[Start of section]
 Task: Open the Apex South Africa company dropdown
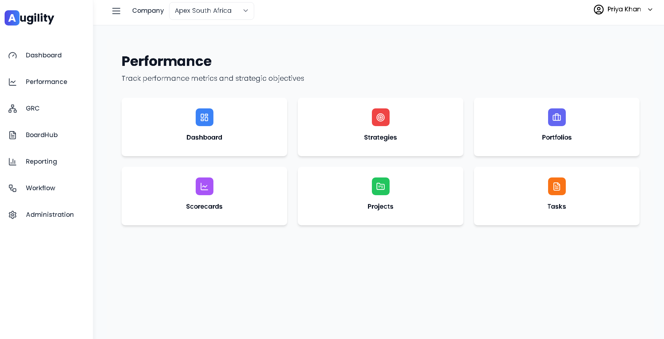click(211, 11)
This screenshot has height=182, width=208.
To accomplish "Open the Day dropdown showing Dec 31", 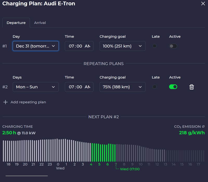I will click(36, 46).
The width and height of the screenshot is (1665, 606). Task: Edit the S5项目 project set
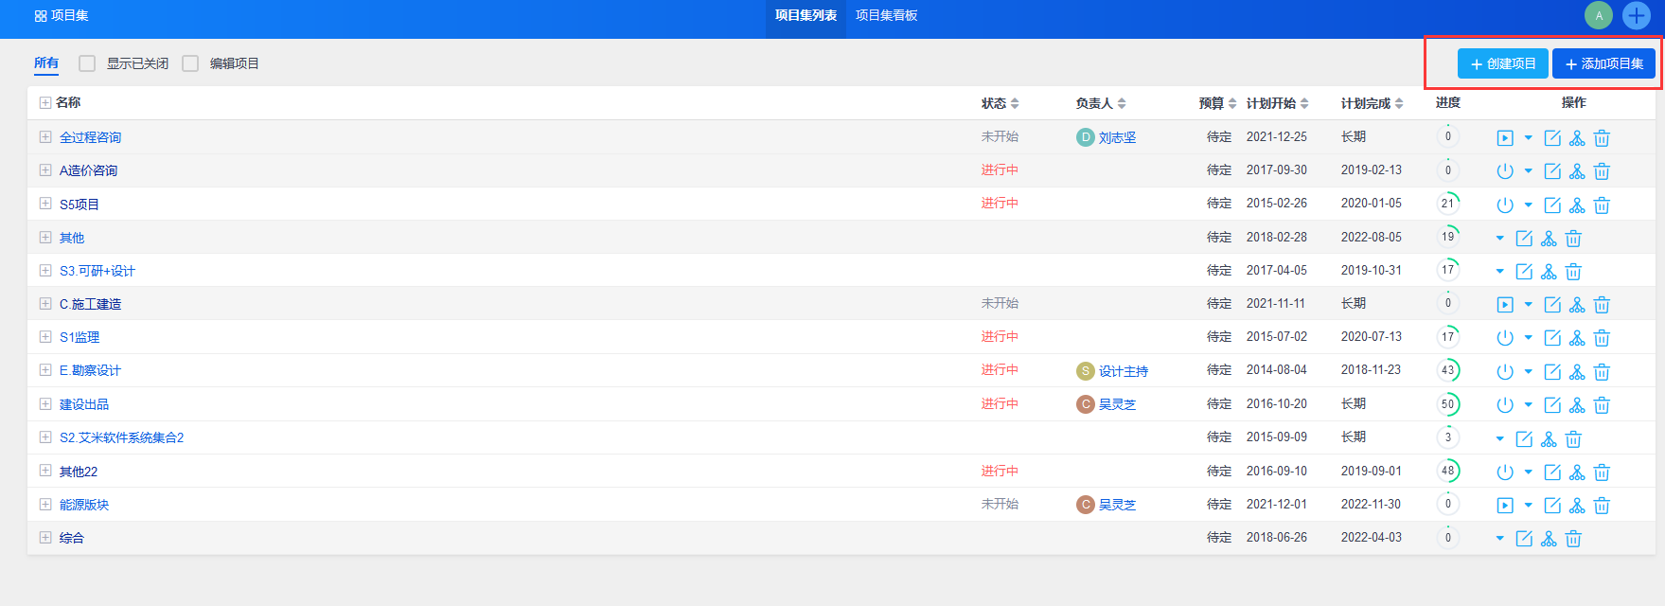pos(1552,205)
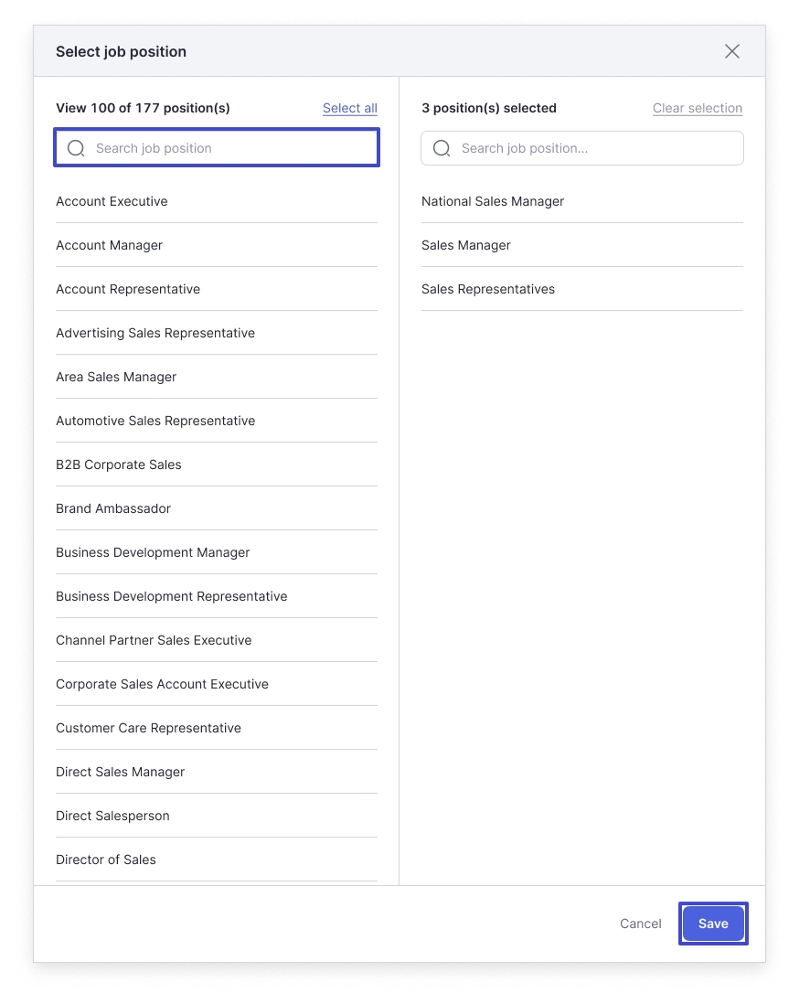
[End of section]
[WORK INSTRUCTION]
Give again, word for word, each line from the one holding "The width and" through the end of the entries, and leave out any picture.

[SOLUTION]
The width and height of the screenshot is (1665, 606). Task: Edit the S5项目 project set
pos(1552,205)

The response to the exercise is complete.